1.2.2.           Tujuan Khusus
Untuk berbagi pengetahuan dengan sesama, khususnya mahasiswa  keperawatan, dan pembaca pada umumnya




















BAB II
PEMBAHASAN

2.1.       KONSEP DASAR MEDIS
2.1.1. PENGERTIAN

1.             Kematian jantung mendadak merupakan kematian yang tidak terduga atau proses kematian yang terjadi cepat, yaitu dalam waktu 1 jam sejak timbulnya gejala. Artinya, kematian terjadi akibat timbulnya gangguan irama jantung yang menyebabkan kegagalan sirkulasi darah.
2.             Jantung tiba-tiba mati ( Sudden Cardiac Arrest) adalah kematian yang tiba-tiba akibat hilangnya fungsi hati (perhentian jantung).

2.1.2. ETIOLOGI
1.    Faktor-faktor Risiko
2.    Usia
3.    Jenis kelamin
4.    Merokok
5.    Penyakit jantung yang mendasari
6.     Tidak ada penyakit jatung yang diketahui
7.    Penyakit arteri koronaria (CAD)
8.    Hipertrofi septum yang asimetrik (ASH)
Pasien ASH mempunyai peningkatan insiden aritmia atrium dan ventrikel yang bisa menyebabkan kematian listrik atau hemodinamik (peningkatan obstruksi aliran keluar). Riwayat VT atau bahkan denyut kelompok ventrikel akan meningkatkan risiko SCD.
1)            Faktor pencetus
a.              Aktivitas
Hubungan antara SCD dan gerak badan masih tidak jelas. Analisis 59 pasien yang meninggal mendadak memperlihatkan bahwa setengah dari kejadian ini timbul selama atau segera setelah gerak badan. Tampak bahwa gerak badan bisa mencetuskan SCD, terutama jika aktivitas berlebih dan selama tidur SCD jarang terjadi.
b.             Iskemia
Pasien dengan riwayat MI dan Iskemia pada suatu lokasi yang jauh (iskemia dalam distribusi arteri koronaria noninfark) mempunyai insiden aritmia ventrikel yang lebih tinggi dibandingkan dengan pasien iskemia yang terbatas pada zona infark.
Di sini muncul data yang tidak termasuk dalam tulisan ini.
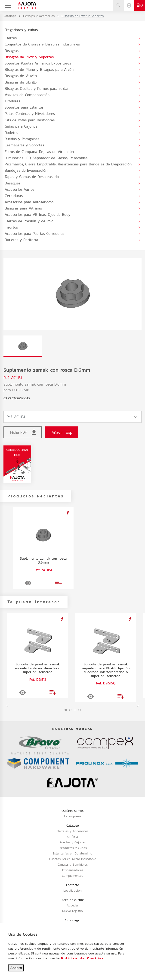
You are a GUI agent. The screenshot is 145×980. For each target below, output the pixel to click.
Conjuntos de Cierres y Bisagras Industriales (42, 44)
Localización (72, 890)
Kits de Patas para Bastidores (30, 120)
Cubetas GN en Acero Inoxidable (72, 859)
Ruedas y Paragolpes (22, 139)
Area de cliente (72, 900)
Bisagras (11, 51)
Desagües (13, 183)
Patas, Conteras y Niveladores (30, 113)
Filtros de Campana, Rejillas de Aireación (39, 151)
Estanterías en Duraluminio (72, 853)
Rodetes (11, 132)
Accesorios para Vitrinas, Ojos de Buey (38, 215)
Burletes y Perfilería (21, 240)
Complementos (72, 875)
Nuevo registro (72, 911)
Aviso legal (72, 920)
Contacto (72, 885)
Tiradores (12, 101)
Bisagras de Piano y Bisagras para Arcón (39, 69)
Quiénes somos (72, 811)
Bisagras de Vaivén (20, 76)
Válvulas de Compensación (27, 95)
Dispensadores (72, 870)
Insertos (11, 227)
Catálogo (10, 16)
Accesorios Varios (19, 189)
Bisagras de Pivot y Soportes (29, 57)
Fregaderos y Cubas (72, 848)
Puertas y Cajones (72, 842)
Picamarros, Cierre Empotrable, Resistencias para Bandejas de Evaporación (68, 164)
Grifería (72, 837)
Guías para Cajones (21, 126)
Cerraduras (14, 196)
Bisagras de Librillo (20, 82)
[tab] (23, 346)
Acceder (72, 905)
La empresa (72, 816)
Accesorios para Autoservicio (29, 202)
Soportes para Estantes (24, 107)
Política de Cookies (82, 958)
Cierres (11, 38)
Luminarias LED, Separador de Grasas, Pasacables (46, 158)
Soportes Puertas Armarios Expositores (38, 63)
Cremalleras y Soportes (24, 145)
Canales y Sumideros (72, 864)
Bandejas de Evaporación (26, 170)
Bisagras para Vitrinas (23, 208)
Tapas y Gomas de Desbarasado (32, 177)
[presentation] (8, 705)
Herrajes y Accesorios (39, 16)
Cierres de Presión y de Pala (29, 221)
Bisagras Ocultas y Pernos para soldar (36, 88)
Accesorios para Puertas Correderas (34, 234)
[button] (66, 710)
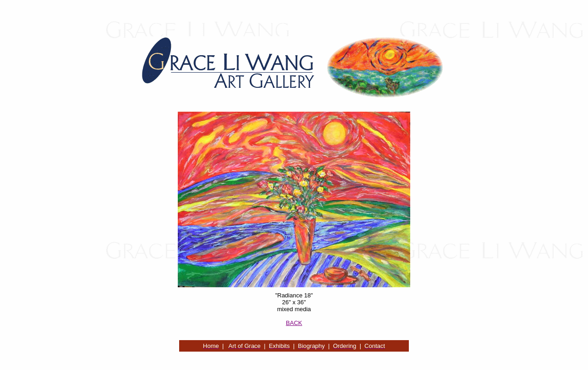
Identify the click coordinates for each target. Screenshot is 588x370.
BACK (294, 323)
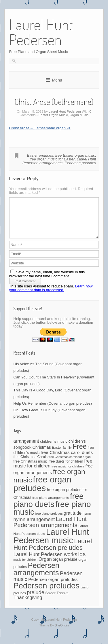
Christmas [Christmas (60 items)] (42, 454)
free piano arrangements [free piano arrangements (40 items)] (50, 504)
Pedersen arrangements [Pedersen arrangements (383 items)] (37, 576)
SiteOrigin (62, 632)
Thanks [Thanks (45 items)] (62, 600)
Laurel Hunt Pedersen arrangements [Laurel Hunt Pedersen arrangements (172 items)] (50, 529)
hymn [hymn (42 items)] (87, 520)
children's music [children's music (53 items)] (54, 448)
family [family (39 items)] (67, 454)
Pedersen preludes (80, 163)
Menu (57, 80)
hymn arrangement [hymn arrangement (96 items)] (34, 526)
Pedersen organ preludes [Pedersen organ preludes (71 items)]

Daerah iskemia yang aktif disertai dengan tidak stabilnya listrik dan pasien iskemia pada suatu jarak mempunyai kemungkinan lebih banyak daerah beresiko dibandingkan pasien tanpa iskemia pada suatu jarak.
c.              Spasme arteri koronaria
Spasme arteri koronaria (terutama arteri koronaria destra) dapat menimbulkan brakikardia sinus, blok AV yang lanjut atau AF. Semua aritmia dapat menyokong henti jantung. Tampak bahwa lebih besar derajat peningkatan segmen S-T yang menyertai spasme arteri koronaria, lebih besar resiko SCD. Tetapi insiden SDC pada pasien spasme arteri koronaria berhubungn dengan derajat CAD obsruktif yang tetap. Yaitu pasien CAD multipembuluh darah yang kritis ditambah spasme arteri koronaria lebih mungkin mengalami henti jantung dibandingkan pasien spase arteri koronaria tanpa obstuksi koronaria yang tetap.

2.1.3. PATOFISIOLOGI
                             Patofisiologi cardiac arrest tergantung dari etiologi yang mendasarinya. Namun, umumnya mekanisme terjadinya kematian adalah sama. Sebagai akibat dari henti jantung, peredaran darah akan berhenti. Berhentinya peredaran darah mencegah aliran oksigen untuk semua organ tubuh. Organ-organ tubuh akan mulai berhenti berfungsi akibat tidak adanya suplai oksigen, termasuk otak. Hypoxia cerebral atau ketiadaan oksigen ke otak, menyebabkan korban kehilangan kesadaran dan berhenti bernapas normal. Kerusakan otak mungkin terjadi jika cardiac arrest tidak ditangani dalam 5 menit dan selanjutnya akan terjadi kematian dalam 10 menit (Sudden cardiac death).
Berikut akan dibahas bagaimana patofisiologi dari masing-masing etiologi yang mendasari terjadinya cardiac arrest.

2.1.4. MANIFESTASI KLINIS
1.           Organ-organ tubuh akan mulai berhenti berfungsi akibat tidak adanya suplai oksigen, termasuk otak.
2.            Hypoxia cerebral atau ketiadaan oksigen ke otak, menyebabkan korban kehilangan kesadaran (collapse).
3.           Kerusakan otak mungkin terjadi jika cardiac arrest tidak ditangani dalam 5 menit, selanjutnya akan terjadi kematian dalam 10 menit.
4.           Napas dangkal dan cepat bahkan bisa terjadi apnea (tidak bernafas).
5.           Tekanan darah sangat rendah (hipotensi) dengan tidak ada denyut nadi yang dapat terasa pada arteri.
6.           Tidak ada denyut jantung.
2.1.5. PEMERIKSAAN DIAGNOSTIK
1)            Elektrokardiogram
EKG mengukur waktu dan durasi dari tiap fase listrik jantung dan dapat menggambarkan gangguan pada irama jantung. Karena cedera otot jantung tidak melakukan impuls listrik normal, EKG bisa menunjukkan bahwa serangan jantung telah terjadi. ECG dapat mendeteksi pola listrik abnormal, seperti interval QT berkepanjangan, yang meningkatkan risiko kematian mendadak.
2)             Tes darah
a.         Pemeriksaan Enzim Jantung
Enzim-enzim jantung tertentu akan masuk ke dalam darah jika jantung terkena serangan jantung. Karena serangan jantung dapat memicu sudden cardiac arrest. Pengujian sampel darah untuk mengetahui enzim-enzim ini sangat penting apakah benar-benar terjadi serangan jantung.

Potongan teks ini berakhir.